Weltweite Ausfälle: Wie Cloudflare das halbe Internet lahmgelegt hat

Ein Ausfall bei Cloudflare hatte am Dienstag weite Teile des Internets lahmgelegt . Cloudflare-CTO Dane Knecht schrieb den Vorfall noch am selben Tag auf X(öffnet im neuen Fenster) einem "latenten Bug" in einem Dienst zur Botabwehr zu, der durch eine Konfigurationsänderung ausgelöst wurde. Inzwischen liegt ein umfangreicher Bericht(öffnet im neuen Fenster) vor, in dem Cloudflare weitere Details zur Ursache nennt.
Ein Cyberangriff sei es jedenfalls nicht gewesen, betont der Konzern – obwohl man intern zunächst selbst von einer DDoS-Attacke ausging. Stattdessen sei der Ausfall durch Berechtigungsänderungen in einem Datenbanksystem ausgelöst worden. Infolgedessen habe die Datenbank eine von Cloudflares Bot-Management-System verwendete Feature-Datei um zahlreiche duplizierte Einträge erweitert.
Aufgabe dieser Datei ist es, eine Machine-Learning-basierte Komponente des Bot-Management-Systems hinsichtlich aktueller Bedrohungen auf dem neuesten Stand zu halten. Die Datei erreichte durch den genannten Fehler die doppelte Größe und wurde an weitere Systeme im Netzwerk verteilt. Dort kam es schließlich zu einem Absturz, weil die Feature-Datei den Grenzwert für die maximal erlaubte Größe überschritt.
Störungen dauerten fast sechs Stunden an
Dem Bericht zufolge begann der Ausfall gegen 12:20 Uhr deutscher Zeit. Cloudflare zeigt in einer Grafik, wie die Anzahl der HTTP-Requests mit einem Error-Statuscode (5xx) zu dieser Zeit sprunghaft anstieg.
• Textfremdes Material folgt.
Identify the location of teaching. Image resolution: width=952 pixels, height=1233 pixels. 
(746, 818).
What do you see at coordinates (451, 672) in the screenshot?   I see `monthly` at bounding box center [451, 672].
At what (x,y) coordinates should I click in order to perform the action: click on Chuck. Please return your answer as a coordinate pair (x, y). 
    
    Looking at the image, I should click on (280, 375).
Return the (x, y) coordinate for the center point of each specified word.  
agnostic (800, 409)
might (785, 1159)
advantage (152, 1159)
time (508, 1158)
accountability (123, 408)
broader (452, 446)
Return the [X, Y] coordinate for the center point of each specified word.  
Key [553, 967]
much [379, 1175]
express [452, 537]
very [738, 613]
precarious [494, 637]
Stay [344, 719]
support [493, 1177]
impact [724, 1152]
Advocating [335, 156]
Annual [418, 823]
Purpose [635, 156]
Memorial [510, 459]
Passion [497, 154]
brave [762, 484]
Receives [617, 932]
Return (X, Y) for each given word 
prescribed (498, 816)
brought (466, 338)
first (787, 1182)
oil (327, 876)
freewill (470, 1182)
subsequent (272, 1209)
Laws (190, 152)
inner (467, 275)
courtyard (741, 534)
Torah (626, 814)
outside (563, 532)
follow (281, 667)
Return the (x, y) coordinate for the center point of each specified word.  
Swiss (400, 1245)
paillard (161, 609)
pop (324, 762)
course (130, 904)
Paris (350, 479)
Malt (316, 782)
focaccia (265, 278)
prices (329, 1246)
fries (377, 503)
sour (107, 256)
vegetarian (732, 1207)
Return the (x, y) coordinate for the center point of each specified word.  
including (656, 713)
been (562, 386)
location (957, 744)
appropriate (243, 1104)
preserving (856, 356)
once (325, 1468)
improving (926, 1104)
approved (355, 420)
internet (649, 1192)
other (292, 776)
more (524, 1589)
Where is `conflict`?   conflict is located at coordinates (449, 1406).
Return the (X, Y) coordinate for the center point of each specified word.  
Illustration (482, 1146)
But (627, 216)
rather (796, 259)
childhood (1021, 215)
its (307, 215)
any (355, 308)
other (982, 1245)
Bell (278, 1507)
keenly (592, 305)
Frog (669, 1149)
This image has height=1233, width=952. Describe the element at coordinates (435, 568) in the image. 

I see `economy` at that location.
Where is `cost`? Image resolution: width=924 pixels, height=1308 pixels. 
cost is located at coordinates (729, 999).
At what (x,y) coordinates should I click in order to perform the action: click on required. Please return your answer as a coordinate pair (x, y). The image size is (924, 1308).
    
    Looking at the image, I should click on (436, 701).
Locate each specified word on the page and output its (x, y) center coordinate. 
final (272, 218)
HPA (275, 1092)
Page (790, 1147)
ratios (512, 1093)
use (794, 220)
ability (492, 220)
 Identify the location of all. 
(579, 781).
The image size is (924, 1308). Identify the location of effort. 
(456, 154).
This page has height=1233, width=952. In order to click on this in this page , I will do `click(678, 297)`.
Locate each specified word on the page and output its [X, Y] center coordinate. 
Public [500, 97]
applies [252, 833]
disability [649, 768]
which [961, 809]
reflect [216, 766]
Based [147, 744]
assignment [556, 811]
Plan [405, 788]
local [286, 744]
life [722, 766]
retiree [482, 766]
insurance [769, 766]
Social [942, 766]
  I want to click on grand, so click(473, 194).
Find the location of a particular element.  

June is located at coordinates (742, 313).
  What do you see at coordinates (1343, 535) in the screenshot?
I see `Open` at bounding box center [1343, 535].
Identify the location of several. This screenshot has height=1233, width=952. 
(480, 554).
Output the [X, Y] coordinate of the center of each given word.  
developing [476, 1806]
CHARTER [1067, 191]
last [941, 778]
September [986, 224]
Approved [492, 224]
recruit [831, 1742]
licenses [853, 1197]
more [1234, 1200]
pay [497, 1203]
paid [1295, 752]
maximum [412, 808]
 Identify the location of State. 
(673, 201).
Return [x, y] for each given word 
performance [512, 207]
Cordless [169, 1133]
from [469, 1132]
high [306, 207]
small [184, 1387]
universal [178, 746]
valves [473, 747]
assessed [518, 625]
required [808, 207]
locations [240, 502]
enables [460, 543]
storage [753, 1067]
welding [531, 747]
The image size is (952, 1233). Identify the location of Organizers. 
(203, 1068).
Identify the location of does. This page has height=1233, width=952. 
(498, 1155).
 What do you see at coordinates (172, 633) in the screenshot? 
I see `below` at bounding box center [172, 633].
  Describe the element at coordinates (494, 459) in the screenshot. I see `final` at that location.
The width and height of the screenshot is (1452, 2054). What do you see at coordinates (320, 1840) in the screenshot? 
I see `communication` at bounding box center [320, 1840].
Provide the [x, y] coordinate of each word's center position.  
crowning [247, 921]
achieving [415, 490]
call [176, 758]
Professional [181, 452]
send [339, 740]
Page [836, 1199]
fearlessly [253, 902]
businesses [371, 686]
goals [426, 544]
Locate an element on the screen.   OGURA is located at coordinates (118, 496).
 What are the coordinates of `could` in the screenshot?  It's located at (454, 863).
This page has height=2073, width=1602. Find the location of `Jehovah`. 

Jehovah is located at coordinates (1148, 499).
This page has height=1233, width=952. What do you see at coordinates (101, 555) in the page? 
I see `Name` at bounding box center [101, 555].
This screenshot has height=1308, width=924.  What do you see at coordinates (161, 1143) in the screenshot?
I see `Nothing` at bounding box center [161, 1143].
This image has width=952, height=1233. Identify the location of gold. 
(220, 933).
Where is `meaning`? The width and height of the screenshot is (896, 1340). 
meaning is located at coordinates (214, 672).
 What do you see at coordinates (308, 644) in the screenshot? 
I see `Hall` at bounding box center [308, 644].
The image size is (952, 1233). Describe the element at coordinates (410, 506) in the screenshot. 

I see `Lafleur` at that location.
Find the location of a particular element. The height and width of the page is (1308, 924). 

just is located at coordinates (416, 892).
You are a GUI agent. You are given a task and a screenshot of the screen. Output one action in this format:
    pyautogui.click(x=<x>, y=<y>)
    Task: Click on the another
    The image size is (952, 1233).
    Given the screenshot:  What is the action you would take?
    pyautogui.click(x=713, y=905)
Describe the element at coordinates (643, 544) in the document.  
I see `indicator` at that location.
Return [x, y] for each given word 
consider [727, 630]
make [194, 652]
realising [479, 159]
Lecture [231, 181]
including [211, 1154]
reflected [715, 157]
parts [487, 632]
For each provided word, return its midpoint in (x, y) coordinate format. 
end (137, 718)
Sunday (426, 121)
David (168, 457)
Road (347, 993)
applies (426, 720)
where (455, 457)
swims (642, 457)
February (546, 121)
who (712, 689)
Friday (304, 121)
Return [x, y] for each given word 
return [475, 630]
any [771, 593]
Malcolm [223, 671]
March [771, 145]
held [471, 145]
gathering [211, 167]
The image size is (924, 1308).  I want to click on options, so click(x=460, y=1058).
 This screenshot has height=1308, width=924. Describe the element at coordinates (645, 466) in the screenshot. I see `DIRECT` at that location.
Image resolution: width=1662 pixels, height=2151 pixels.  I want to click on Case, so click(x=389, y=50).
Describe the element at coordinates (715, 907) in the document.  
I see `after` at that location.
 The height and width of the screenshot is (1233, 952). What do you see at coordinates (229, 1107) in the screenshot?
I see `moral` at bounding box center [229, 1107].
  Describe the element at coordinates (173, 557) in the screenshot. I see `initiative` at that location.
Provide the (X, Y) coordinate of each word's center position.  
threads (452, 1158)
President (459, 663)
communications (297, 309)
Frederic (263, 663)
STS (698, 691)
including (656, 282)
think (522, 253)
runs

Bis 14 Uhr ging die Fehlerquote immer wieder kurzzeitig zurück, verblieb danach aber anhaltend auf hohem Niveau. Erst gegen 15:30 Uhr war die Ursache gefunden und behoben, woraufhin auch die Anzahl der Fehler rapide nachließ.
Beseitigen konnte Cloudflare das Problem den Angaben zufolge dadurch, dass die Verteilung der fehlerhaften Feature-Datei unterbunden und durch eine bereinigte Datei ersetzt wurde. Danach mussten noch einige Dienste neu gestartet werden, die durch den Ausfall in einen Fehler-Zustand geraten und somit weiter beeinträchtigt waren. Ab 18:06 Uhr erreichte die Anzahl der fehlgeschlagenen HTTP-Requests wieder den Normalwert.
Der Ausfall hatte laut Cloudflare Auswirkungen auf zahlreiche Systeme, die vom Core-Proxy des Unternehmens abhängen. Das machte sich auch bei den Nutzern bemerkbar, die am Dienstag etwa von Ausfällen bei ChatGPT, X und zahlreichen anderen Onlinediensten berichteten(öffnet im neuen Fenster) . Auch das Störungsportal Allestörungen.de sowie einige Mastodon-Instanzen waren zeitweise nicht verfügbar.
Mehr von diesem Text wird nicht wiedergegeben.